I’m trying to see if it’s possible to hold onto that moment of perception, or have several moments coexist... Like looking at a memory.

(Jenny Saville)

Gagosian is pleased to present “Ancestors,” new paintings by Jenny Saville.

In her paintings and drawings, Saville transcends the boundaries of both classical figuration and modern abstraction in her depiction of the human form. Her work reveals a deep awareness, both intellectual and sensory, of how the body has been represented over time and across cultures—from fertility goddesses and antique and Hindu sculpture, to Renaissance drawing and painting, to the work of modern artists such as Henri Matisse, Willem de Kooning, and Pablo Picasso.

In this exhibition, Saville depicts the body from the perspective of classical sculpture. The immense canvases recall archetypes from religion and mythology, such as the pietà and the Fates.

Saville has always been fascinated by the visceral palpability of the human body. In 1994 she spent time observing a plastic surgeon at work, in order to study the construction of human flesh, in much the same way as Renaissance artists did, in their study of bodies and cadavers, to produce anatomical drawings and écorchés. In Saville’s new paintings, the marks and traces of painting and drawing merge with their sculptural subjects, as well as with the living, changing, and perishable forms that figurative art depicts. Each of Saville’s brushstrokes contains both the mass and musculature of the body, and the expression of line and gesture. Their physical and metaphysical layering evokes age-old questions pertaining to the representation of human flesh: narrow marks allude to the shape of forms, and broader marks to their internal surfaces.

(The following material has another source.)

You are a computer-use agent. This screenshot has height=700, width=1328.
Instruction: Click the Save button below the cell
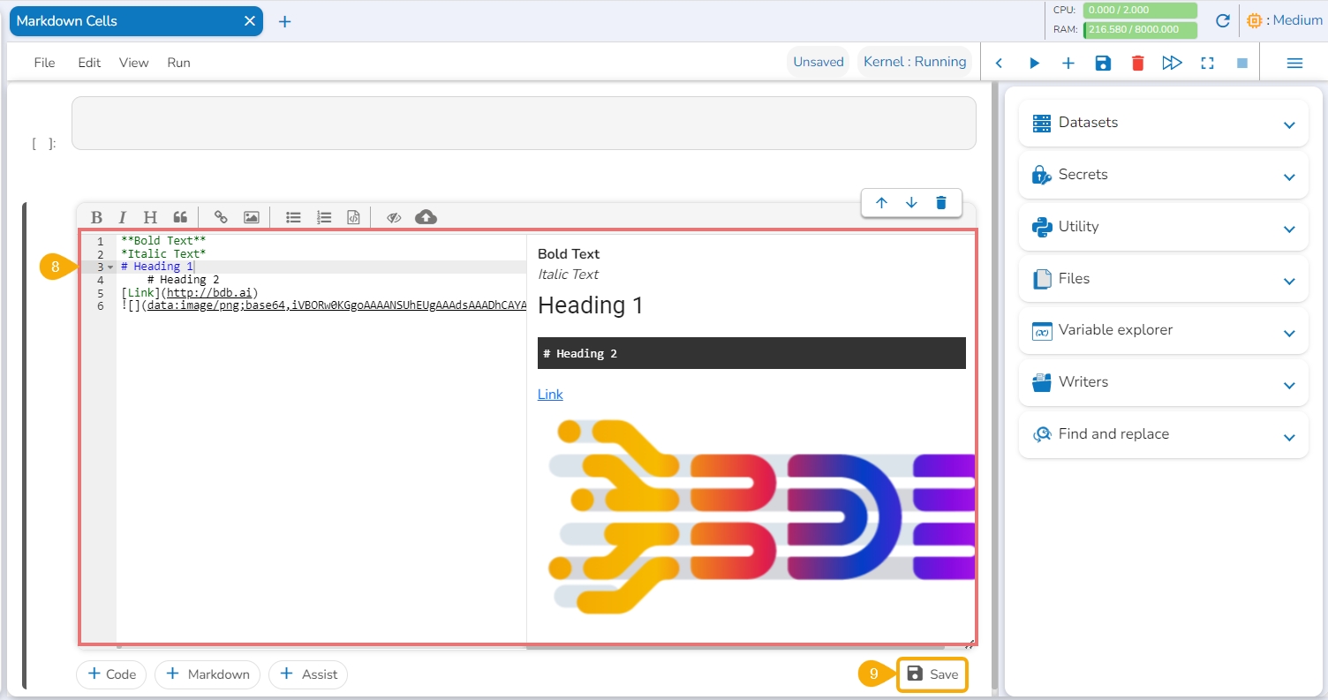click(932, 674)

The paintings in “Ancestors” envelop the viewer’s field of vision. The energy of the bodies, their raw human qualities, are often confronting in their improvised, non finito appearance, as if the forms—often of floating or indeterminate gender, and always subject to change—are emerging from an inchoate mass before our eyes. In painting the human body, Saville reflects the mutability of human behavior itself.

Jenny Saville was born in 1970 in Cambridge, England, and currently lives and works in Oxford, England. Collections include the Metropolitan Museum of Art, New York; The Broad, Los Angeles; Museum of Contemporary Art, San Diego; and Saatchi Collection, London. Recent institutional exhibitions include the 50th Biennale di Venezia (2003); Museo d’Arte Contemporanea, Rome (2005); Norton Museum of Art, FL (2011, traveled to Modern Art Oxford, England, through 2012); “Jenny Saville Drawing,” Ashmolean Museum of Art and Archaeology, University of Oxford, England (2015–16).